• _Written request 1_
Answer these questions about the forum thread on making bells:
(a) According to Kirbystarship, how much can you get for each perfect fruit?
(b) In ForestaNinfa's later post, after what time is the island said to be best for beetles and fish?
(c) What does jozial use to buy bells from other people?
• _Written request 2_
Edit the stretch of the forum thread on making bells from "## Kirbystarship (Mar" through "harvesting my bamboo.", replacing "bamboo" with "palm trees".
• _Written request 3_
Proceed with the forum thread on making bells, continuing it from the point where it stops.

• _Source passage_

.....

# What is your preferred method of making bells?



## ForestaNinfa (Mar 20, 2016)

What's your favorite way to make bells?
Do you have a specific order of doing things? 

I really like beetle and fruit harvesting!


----------



## davidlblack (Mar 21, 2016)

Island. Hunting and catching is a bunch of fun!


----------



## FoxFeathers (Mar 21, 2016)

Island bug hunting and fishing. Though if I need a little quick cash, bamboo or perfect fruit is usually were I go.


----------



## jozial (Mar 21, 2016)

I just buy bells from other people with another game's currency. I'm actually really bad at animal crossing. lmao


----------



## quietly-stuttered (Mar 21, 2016)

Going to the Island if I need a hella lot of bells, otherwise I'll fish and catch bugs maybe sell some of my perfect fruit in my bf's town, go through my closet and get rid of things I don't need anymore. I don't have a system for generating bells or anything because I'n not trying to speed though and just get everything at once. I kinda like just relaxing with the game. -u-


----------



## radioloves (Mar 21, 2016)

Bug and fish farming at night on the island, maybe hacking, buying bells off the forums, or trading with people. My main resort is the island, also use the bugs I caught for the muesum and it's always unlimited and free to use cx


----------



## Kirbystarship (Mar 21, 2016)

Selling Perfect Fruit because you can get 3k for each fruit and it doesn't take a long time like bug hunting and fishing.


----------



## Mayor Yosuke (Mar 21, 2016)

Island time, selling perfect fruit in someone else's town, harvesting my bamboo.


----------



## Tyboy000 (Mar 21, 2016)

Fishing and bug catching, especially in the summer.


----------



## ForestaNinfa (Mar 22, 2016)

I've noticed that the island is definitely the best after 8 or 9 p.m. for beetles and fish.


----------



## lostineverfreeforest (Mar 22, 2016)

.....

• _Dataset content_
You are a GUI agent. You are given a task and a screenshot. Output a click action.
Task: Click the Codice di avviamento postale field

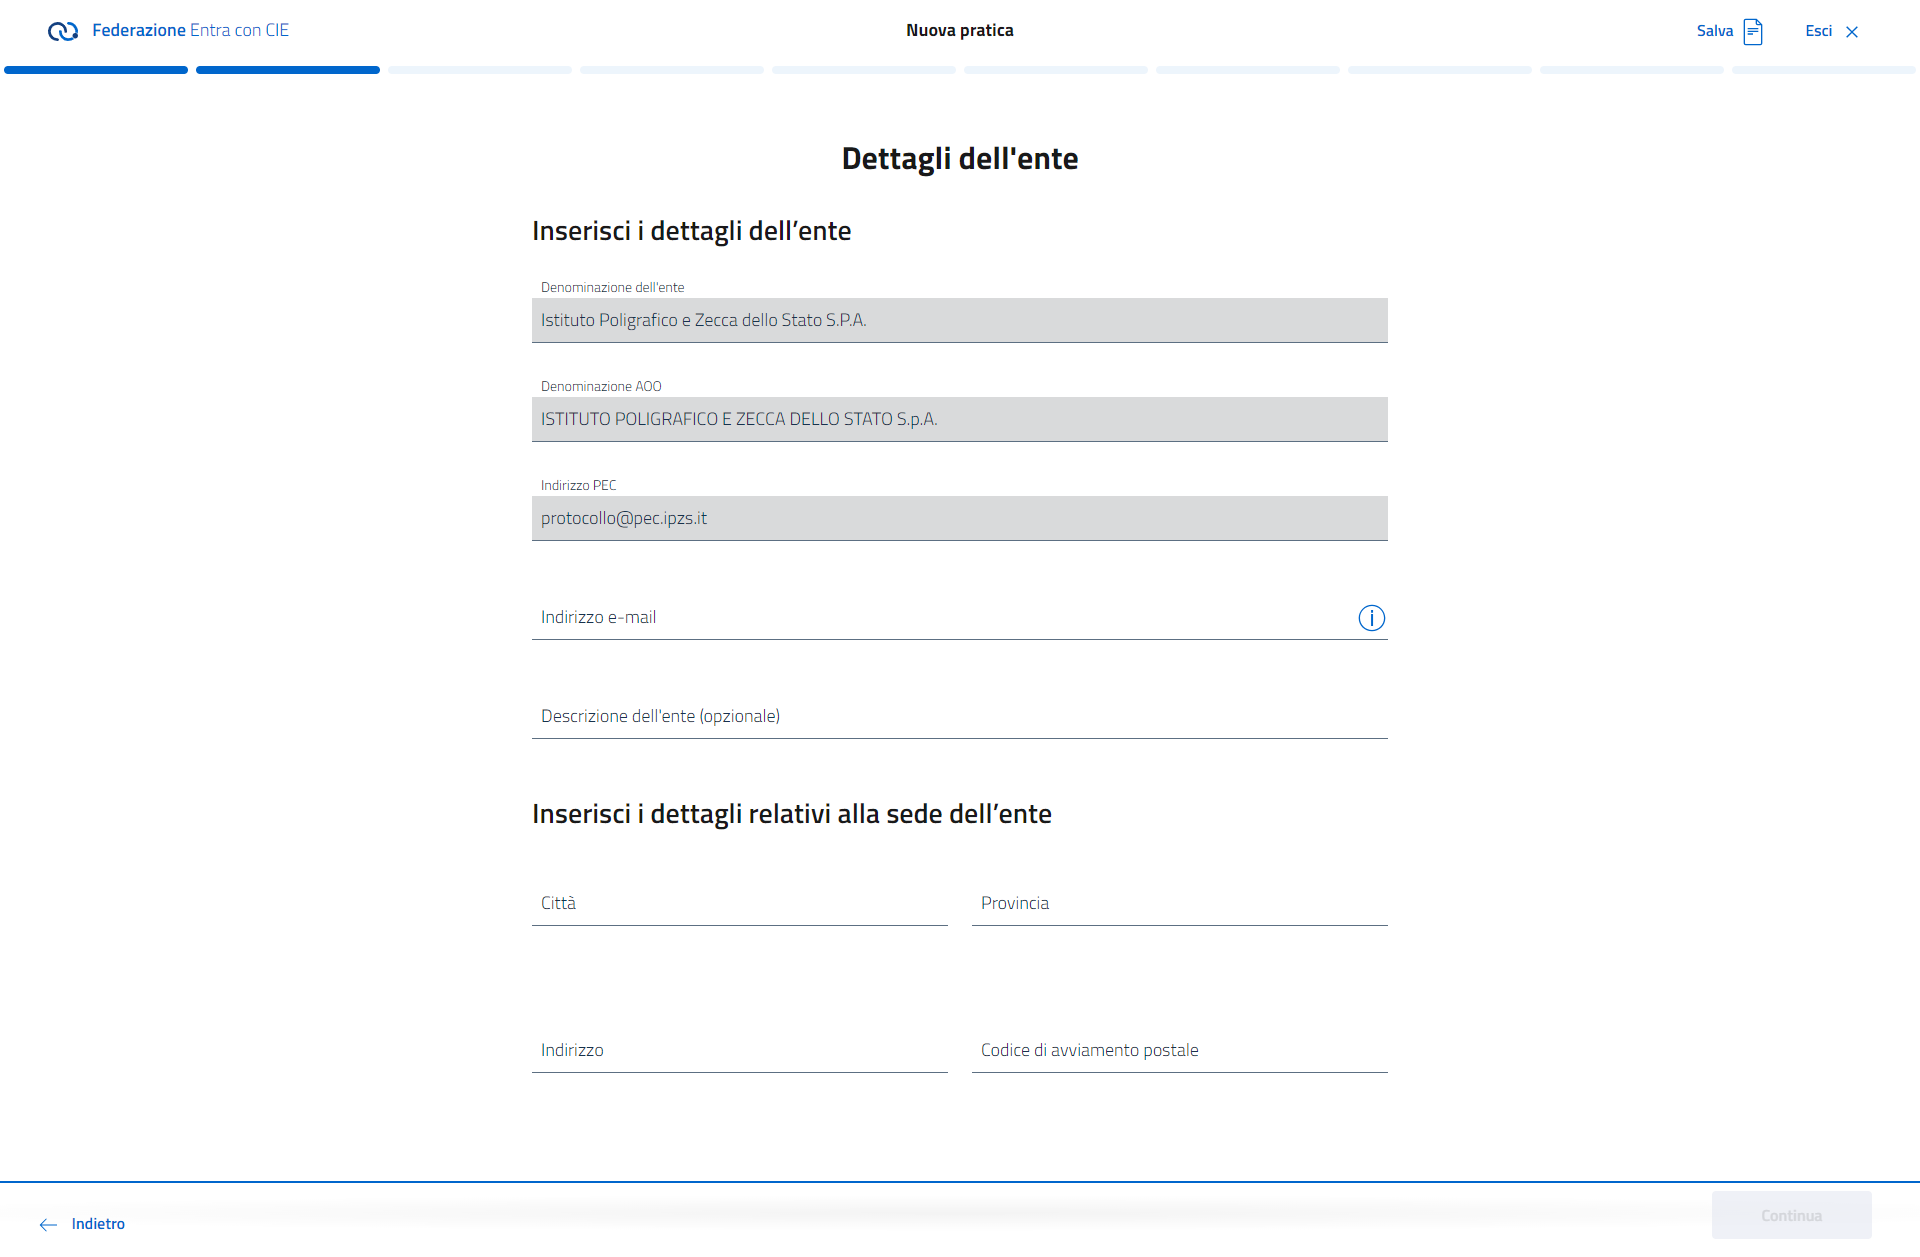1179,1050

.....

• _Result 1_
(a) 3k for each fruit.
(b) After 8 or 9 p.m.
(c) Another game's currency.

• _Result 2_
## Kirbystarship (Mar 21, 2016)

Selling Perfect Fruit because you can get 3k for each fruit and it doesn't take a long time like bug hunting and fishing.


----------



## Mayor Yosuke (Mar 21, 2016)

Island time, selling perfect fruit in someone else's town, harvesting my palm trees.

• _Result 3_
I buy turnips and sell them in a town with an extremely high price. r/ACTurnips is a great place to find a town. Can make up to 10 million bells in a single run with full lockers.


----------



## padfoot6 (Mar 23, 2016)

Definitely fishing and bug hunting at the island! The stalk market comes in 2nd place though, but it's a lot of work finding a good price.


----------



## Terabyte (Mar 23, 2016)

Beetle hunting in the evening during summer is definitely my preferred method. Doing it with friends is really fun as well, except for if/when they scare off your perfect catch.


----------



## wolfie1 (Mar 23, 2016)

Beetle hunting on the island, even though it is a little bit time consuming.


----------



## Kaelum (Mar 23, 2016)

I just dig up fossils every day. That's about it.
I don't have the motivation to do lots of beetle hunting on the island... OTL;;


----------



## Brobasaur (Mar 24, 2016)

Usually just collect fruit. I go for Beetles or selling tbt if I need it fast.


----------



## ForestaNinfa (Mar 24, 2016)

lostineverfreeforest said:


> I buy turnips and sell them in a town with an extremely high price. r/ACTurnips is a great place to find a town. Can make up to 10 million bells in a single run with full lockers.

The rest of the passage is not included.